In the first leg of his first match of the 2021 World Matchplay, Peter Wright failed to get a dart at double from 118 and missed an opportunity to break throw against Danny Noppert.
In his drive to the title that spanned 105 virtuosic legs, the second leg of his clash with Noppert turned out to be the only one in which Wright trailed his opponent.
Wright went on to win every match by at least 6 legs, winning a total of 39 more legs than his opponents over the course of the event.
This campaign recalled to mind Phil Taylor's valedictory effort at the Winter Gardens in the summer of 2017, in which the 16-time champion bulldozed all comers - each one a past or future World Champion - to hoist the trophy for the last time, defeating Wright himself in his only other appearance in the final at Blackpool.

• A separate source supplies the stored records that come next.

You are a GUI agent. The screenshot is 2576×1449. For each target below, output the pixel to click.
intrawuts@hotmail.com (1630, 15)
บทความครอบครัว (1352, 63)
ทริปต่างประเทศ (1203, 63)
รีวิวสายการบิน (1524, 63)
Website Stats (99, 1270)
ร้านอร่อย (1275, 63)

But even Taylor did not win the honour of having posted the highest-ever average against Michael van Gerwen in a televised ranking match, or having a dart at double to complete a nine-dart leg.
It ranks among the most comprehensive victories seen on television, and is perhaps unique in PDC history for its having not been won by either those two men to whom dominance has come naturally, Taylor or Van Gerwen.

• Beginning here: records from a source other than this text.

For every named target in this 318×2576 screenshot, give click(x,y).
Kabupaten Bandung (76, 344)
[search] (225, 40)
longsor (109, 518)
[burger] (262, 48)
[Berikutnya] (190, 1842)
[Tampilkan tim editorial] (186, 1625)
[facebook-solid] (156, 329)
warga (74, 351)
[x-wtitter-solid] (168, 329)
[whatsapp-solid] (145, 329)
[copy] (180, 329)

Of the 56 appearances by a player in the final of a World Matchplay, Wright's 2021 campaign holds the fifth highest tournament average, with only Taylor's four 105+ averages ahead of him on the list.
Remove Taylor from consideration and Wright's 2021 exploits outrank all others by some distance - he is the only non-Taylor World Matchplay finalist to have found his target with a majority of his darts aimed at treble 20, for instance, and only the second finalist to have thrown more than 0.8 140s per leg (the other being Wright in 2017!).
When throwing for the match, Wright needed only six legs to win his five matches; an achievement equalled, but never exceeded, by Taylor.
Wright will have to dig deep within himself to measure up to this standard again; 'Snakebite' has endured a now five-month long drought of titles, failed to reach the playoffs of the Premier League after losing a straight fight to Joe Cullen and surrendered his #1 position in the PDC Power Rankings to Michael Smith, winner of 23 consecutive Players Championship matches.
As of the beginning of July, if the top 32 players holding a tour card - measured in terms of averages or OChE or even doubles percentage - were to qualify for the World Matchplay, Wright would be excluded on all counts.
There are at least a dozen other players who have a chance to claim the title, but it seems unlikely that any of them could dominate the tournament as Wright did last July on the hottest stage in darts.